Franchi, il "Granduca di Toscana", gestiva il potere con garbo, mai prepotente
Italo Cucci ricorda uno dei più grandi, se non il più grande, dirigente del calcio italiano nel centenario della sua nascita
«Come ha detto Franchi…». Sono cresciuto così, a Stadio, nei primi Sessanta, ascoltando l’eco delle parole di Artemio. Un nome che solleticava la fantasia del collega Albertazzi fino a quando gli rivelai ch’era semplicemente il maschile di Artemide Diana, la dea della caccia.
Già nell’ambiente era definito il nuovo Granduca di Toscana. Erede non tanto di Leopoldo Pietro ma di Luigi Ridolfi, l’inventore di Coverciano. Il nume tutelare del calcio toscano, e lo si candidava ad ogni ruolo di potere anche se aveva cominciato da arbitro, e non di fama.
«Come ha detto Franchi…» era l’incipit abituale dei discorsi di Ugo Cestani da Gallarate, serioso leader della C. Quando convocava riunioni o capeggiava le missioni della Nazionale Semipro guidata dal “Gallo” fiorentino Giuseppe Galluzzi, insofferente maestro di calcio che amava litigare con Renato Dall’Ara il quale gli rimproverava atteggiamenti misogini.

:: Esercizi da svolgere ::
**a.** Trascrivi dal brano su Franchi il passo che comincia con "Già nell’ambiente era" e arriva fino a "non di fama.".
**b.** Riporta in una tabella Markdown con le colonne "N." e "Riga" le voci dalla prima riga fino alla riga con "interested (238, 900)", entrambe comprese. Tralascia le righe vuote.

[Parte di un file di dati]

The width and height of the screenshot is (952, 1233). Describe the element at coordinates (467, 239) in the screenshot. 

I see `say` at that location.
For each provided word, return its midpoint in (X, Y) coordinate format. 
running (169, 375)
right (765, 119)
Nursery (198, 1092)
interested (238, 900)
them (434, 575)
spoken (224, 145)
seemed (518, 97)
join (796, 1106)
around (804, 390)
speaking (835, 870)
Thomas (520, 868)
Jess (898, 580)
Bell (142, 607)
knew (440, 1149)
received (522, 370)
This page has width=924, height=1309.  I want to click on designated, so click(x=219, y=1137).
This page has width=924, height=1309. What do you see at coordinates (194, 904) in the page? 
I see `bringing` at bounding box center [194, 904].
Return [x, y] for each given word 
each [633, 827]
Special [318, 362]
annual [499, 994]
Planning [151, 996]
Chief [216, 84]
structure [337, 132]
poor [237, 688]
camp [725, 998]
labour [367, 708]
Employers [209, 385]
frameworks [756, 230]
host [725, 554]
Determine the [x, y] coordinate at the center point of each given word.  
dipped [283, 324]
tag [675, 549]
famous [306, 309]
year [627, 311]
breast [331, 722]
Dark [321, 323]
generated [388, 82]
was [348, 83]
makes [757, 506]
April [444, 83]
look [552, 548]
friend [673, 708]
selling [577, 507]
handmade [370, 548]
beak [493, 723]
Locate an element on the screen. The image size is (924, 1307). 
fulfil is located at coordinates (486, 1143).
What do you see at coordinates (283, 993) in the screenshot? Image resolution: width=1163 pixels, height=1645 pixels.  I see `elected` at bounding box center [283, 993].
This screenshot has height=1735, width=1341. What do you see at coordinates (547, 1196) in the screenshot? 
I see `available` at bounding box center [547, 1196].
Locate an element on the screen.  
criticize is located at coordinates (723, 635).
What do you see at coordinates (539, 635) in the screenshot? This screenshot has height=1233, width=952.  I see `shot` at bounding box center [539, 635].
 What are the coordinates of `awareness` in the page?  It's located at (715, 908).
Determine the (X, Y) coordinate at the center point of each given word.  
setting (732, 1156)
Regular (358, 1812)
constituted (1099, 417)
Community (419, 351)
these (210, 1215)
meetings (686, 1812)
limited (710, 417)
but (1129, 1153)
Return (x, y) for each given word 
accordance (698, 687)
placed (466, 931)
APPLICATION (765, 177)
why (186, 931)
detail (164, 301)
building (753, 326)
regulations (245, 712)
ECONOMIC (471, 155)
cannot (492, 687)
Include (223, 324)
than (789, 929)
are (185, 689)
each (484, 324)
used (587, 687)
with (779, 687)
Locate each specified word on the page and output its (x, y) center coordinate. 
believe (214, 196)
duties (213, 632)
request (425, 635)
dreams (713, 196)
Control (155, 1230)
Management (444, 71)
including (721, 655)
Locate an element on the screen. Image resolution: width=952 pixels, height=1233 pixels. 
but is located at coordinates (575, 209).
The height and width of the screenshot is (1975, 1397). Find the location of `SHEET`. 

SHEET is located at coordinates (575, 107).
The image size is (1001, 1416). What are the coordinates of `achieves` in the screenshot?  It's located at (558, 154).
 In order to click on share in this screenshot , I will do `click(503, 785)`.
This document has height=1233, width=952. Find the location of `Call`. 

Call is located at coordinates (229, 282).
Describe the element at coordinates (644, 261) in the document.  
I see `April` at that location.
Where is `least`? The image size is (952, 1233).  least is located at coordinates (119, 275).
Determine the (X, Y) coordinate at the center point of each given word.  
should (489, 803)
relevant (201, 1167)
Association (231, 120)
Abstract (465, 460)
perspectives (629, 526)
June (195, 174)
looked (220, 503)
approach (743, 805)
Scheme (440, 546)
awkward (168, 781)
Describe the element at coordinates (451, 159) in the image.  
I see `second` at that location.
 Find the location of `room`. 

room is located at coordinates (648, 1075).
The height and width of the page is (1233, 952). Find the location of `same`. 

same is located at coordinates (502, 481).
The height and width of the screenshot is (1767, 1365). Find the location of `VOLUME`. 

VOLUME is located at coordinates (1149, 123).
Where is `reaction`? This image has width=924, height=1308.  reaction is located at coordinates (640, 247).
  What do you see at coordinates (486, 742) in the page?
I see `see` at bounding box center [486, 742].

:: Soluzioni svolte ::
**a.**
Già nell’ambiente era definito il nuovo Granduca di Toscana. Erede non tanto di Leopoldo Pietro ma di Luigi Ridolfi, l’inventore di Coverciano. Il nume tutelare del calcio toscano, e lo si candidava ad ogni ruolo di potere anche se aveva cominciato da arbitro, e non di fama.

**b.**
| N. | Riga |
|---|---|
| 1 | The width and height of the screenshot is (952, 1233). Describe the element at coordinates (467, 239) in the screenshot.  |
| 2 | I see `say` at that location. |
| 3 | For each provided word, return its midpoint in (X, Y) coordinate format.  |
| 4 | running (169, 375) |
| 5 | right (765, 119) |
| 6 | Nursery (198, 1092) |
| 7 | interested (238, 900) |